If the road struggles for Texas weren’t enough to make tonight’s task a daunting one for the Horns, Hilton Coliseum has also proven to be one of the nation’s toughest venues for visiting opponents. Since the arrival of Fred Hoiberg in Ames, home crowds have consistently been at capacity, with noise levels through the roof. That has made home wins for Iowa State nearly automatic, as the Cyclones have posted a 27-3 mark at Hilton Coliseum since the advent of the Big 12’s double round-robin.

By the Numbers

Clocking in at 70.7 adjusted possessions per game, the Cyclones boast the nation’s 13th-quickest tempo. Iowa State doesn’t use high-pressure defense to force turnovers and turn the game into a track meet, but they instead constantly look up after defensive rebounds and baskets by the opponents. Cyclone shooters drift to the arc as the the ball is quickly moved up the floor, frequently allowing them to strike before defense has even thought about setting up. The Cyclones take 29.6% of their shots in transition, the ninth-highest percentage in Division I, according to Hoop-Math.

That ability to quickly score also helps the Cyclones on the defensive glass. Despite being much smaller than most of their opponents, the Cyclones are currently ranked 40th in the nation when it comes to winning defensive rebounds. Opponents are usually so concerned with preventing transition baskets by Iowa State that they will not commit rebounders on the offensive end, turning many possessions into one-and-done affairs.

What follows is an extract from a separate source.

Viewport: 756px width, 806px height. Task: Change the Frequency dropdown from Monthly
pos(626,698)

When teams do manage to stop Iowa State from scoring in transition, they can still find it tough to prevent points in the half-court. The Cyclones do not turn the ball over, with their 16.1% turnover rate one of the 25 best in the land. Iowa State moves the ball quickly and will keep a defense scrambling until they find an easy look at the rim or a shooter with space. Thanks to their crisp passing and disciplined offense, the Cyclones log assists on more than 63% of their buckets, currently the 15th-best rate in the country.

Meet the Cyclones

Point guard Monté Morris can do it all for Iowa State
(Photo credit: Charlie Neibergall/Associated Press)

Although all of the Cyclones are good passers with nice assist totals, it’s point guard Monté Morris (No. 11) that leads the way in that department. Morris is perhaps the nation’s most underrated floor general, having posted an assist-to-turnover ratio of more than 5-to-1 this season. He is incredibly calm under pressure, as evidenced in Iowa State’s road win against West Virginia. Despite constant trapping and a variety of defensive looks, Morris posted six assists against one turnover, looking the part of an unflappable hostage negotiator every time the Mountaineers rushed at him in the backcourt.

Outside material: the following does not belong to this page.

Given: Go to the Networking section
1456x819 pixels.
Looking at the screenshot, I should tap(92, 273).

A big part of the reason why Morris is able to facilitate so well is his ability to create off the bounce. He can quickly get into the paint and create shots for himself, but is always looking for his open teammates camped out in the corner or leaking out to the wings. Morris is also a defensive pest, posting a steal rate just shy of 3% while only being whistled for 1.6 fouls per 40 minutes.

The Cyclone that most benefits from Morris’ ability to draw defensive attention with the bounce is sharpshooter Naz Long (No. 15). The 6’4″ junior is the team’s best three-point threat, having drained more than 40% of his attempts this season. Long lives on the perimeter, with nearly 77% of his attempts coming from beyond the arc, but is not afraid of putting the ball on the deck and driving to the tin when a defender closes out too aggressively.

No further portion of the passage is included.